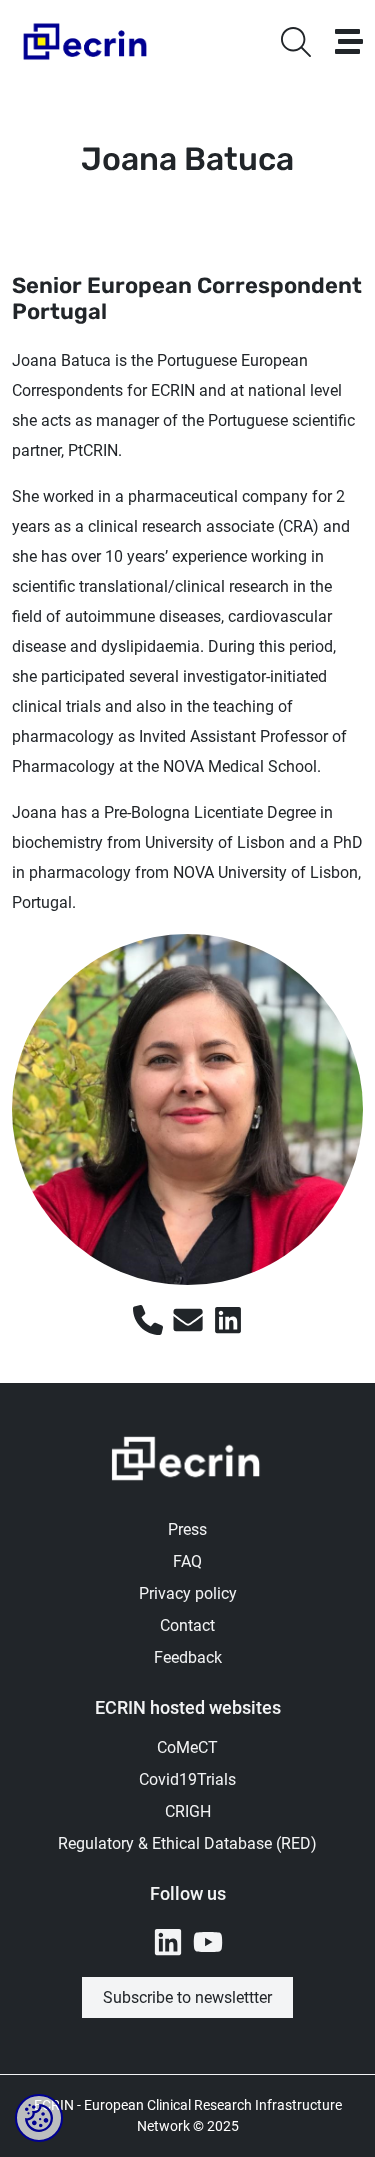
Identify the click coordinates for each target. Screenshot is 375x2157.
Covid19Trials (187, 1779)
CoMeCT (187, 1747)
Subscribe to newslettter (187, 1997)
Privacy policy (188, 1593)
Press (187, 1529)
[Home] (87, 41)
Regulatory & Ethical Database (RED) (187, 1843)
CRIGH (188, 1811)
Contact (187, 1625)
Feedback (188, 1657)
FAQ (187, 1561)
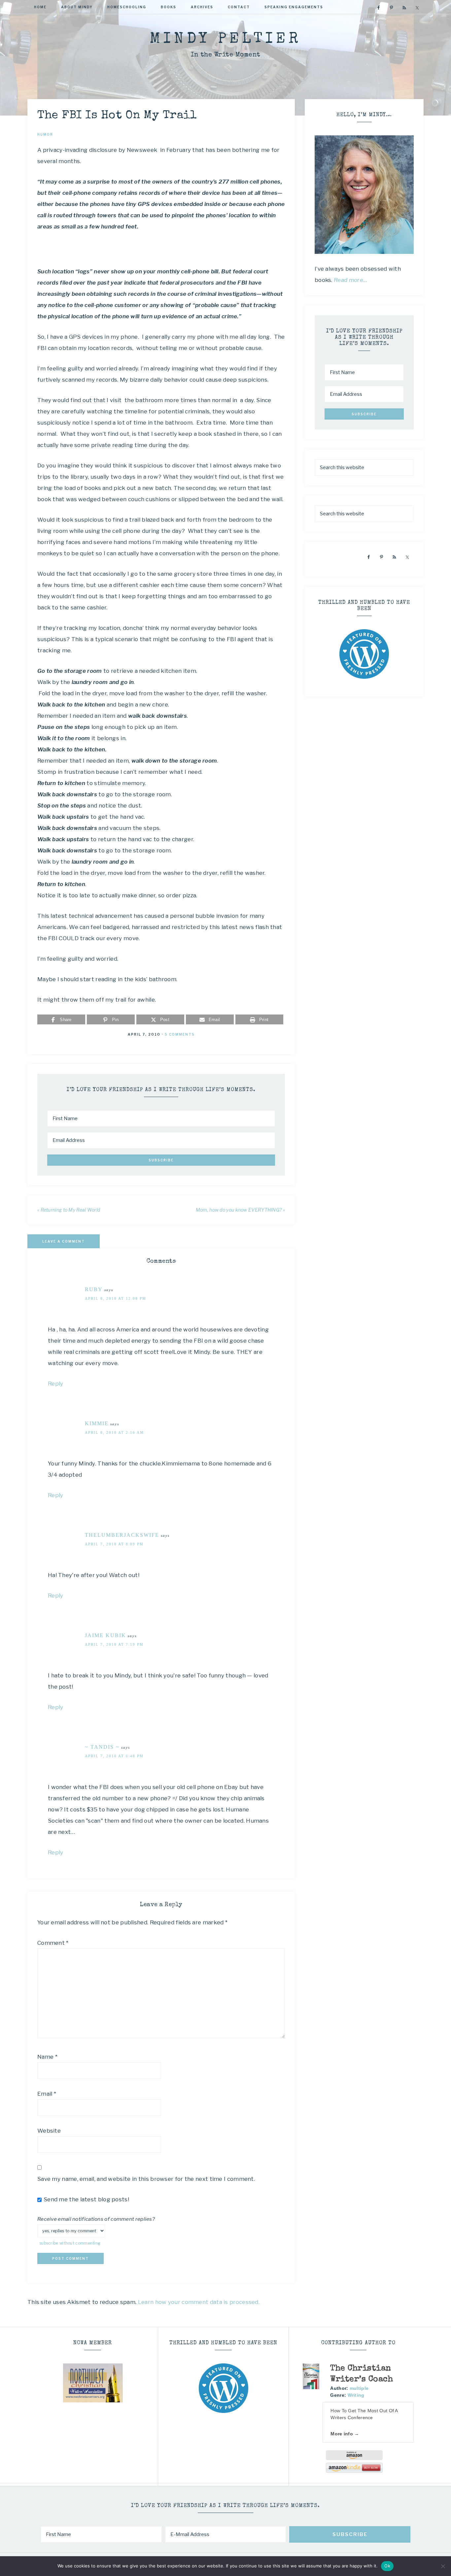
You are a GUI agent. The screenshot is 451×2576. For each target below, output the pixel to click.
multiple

:::

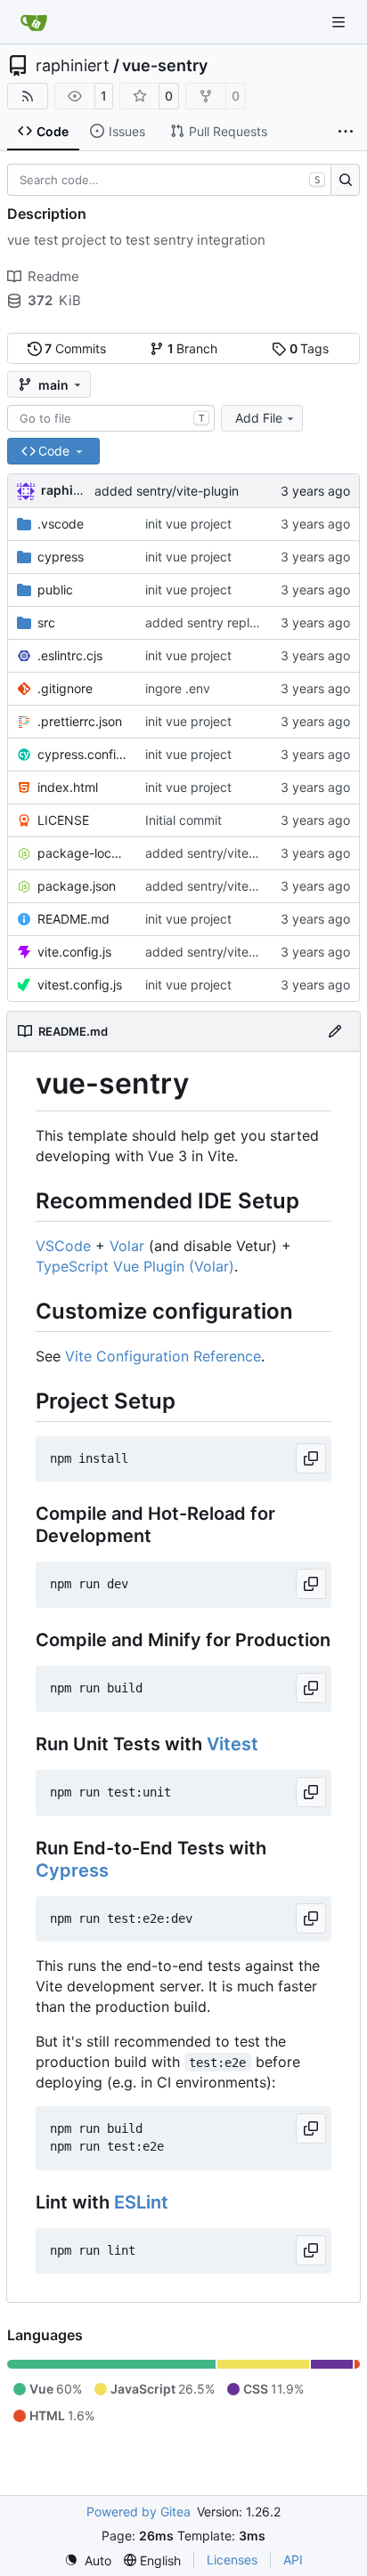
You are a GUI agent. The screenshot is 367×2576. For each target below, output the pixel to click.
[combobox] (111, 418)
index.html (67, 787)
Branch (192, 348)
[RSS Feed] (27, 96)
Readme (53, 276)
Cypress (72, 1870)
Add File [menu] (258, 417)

:::

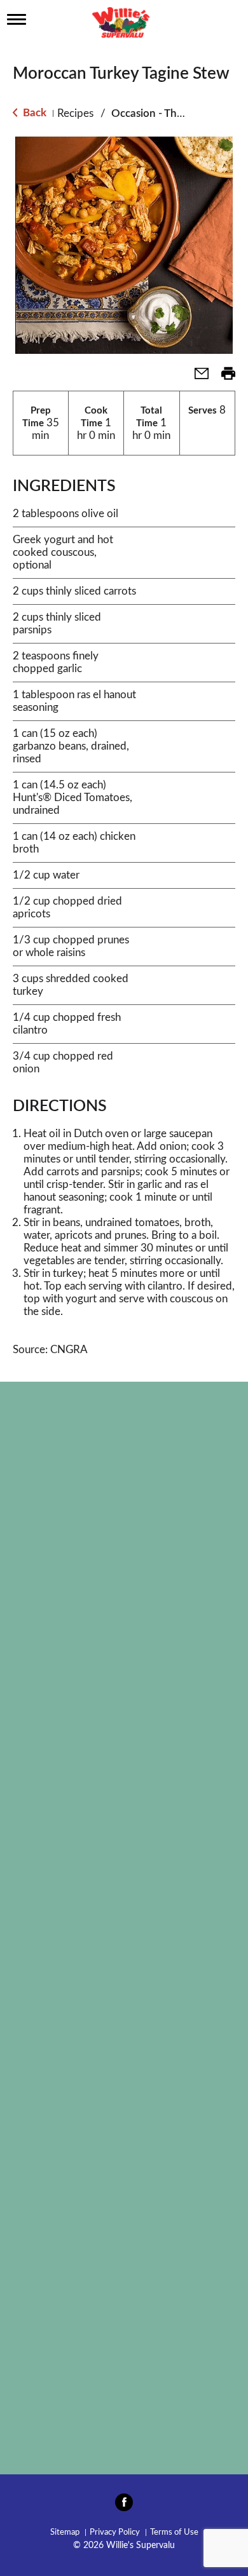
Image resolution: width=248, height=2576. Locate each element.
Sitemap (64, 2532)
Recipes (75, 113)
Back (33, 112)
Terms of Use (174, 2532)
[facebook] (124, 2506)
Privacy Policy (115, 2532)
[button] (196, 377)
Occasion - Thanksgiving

:::

**WHAT THE EXERCISE ASKS:**
Please state how many lines hold the string "each" in the listing above, giving the figure alone.

**RESPONSE BELOW:**
4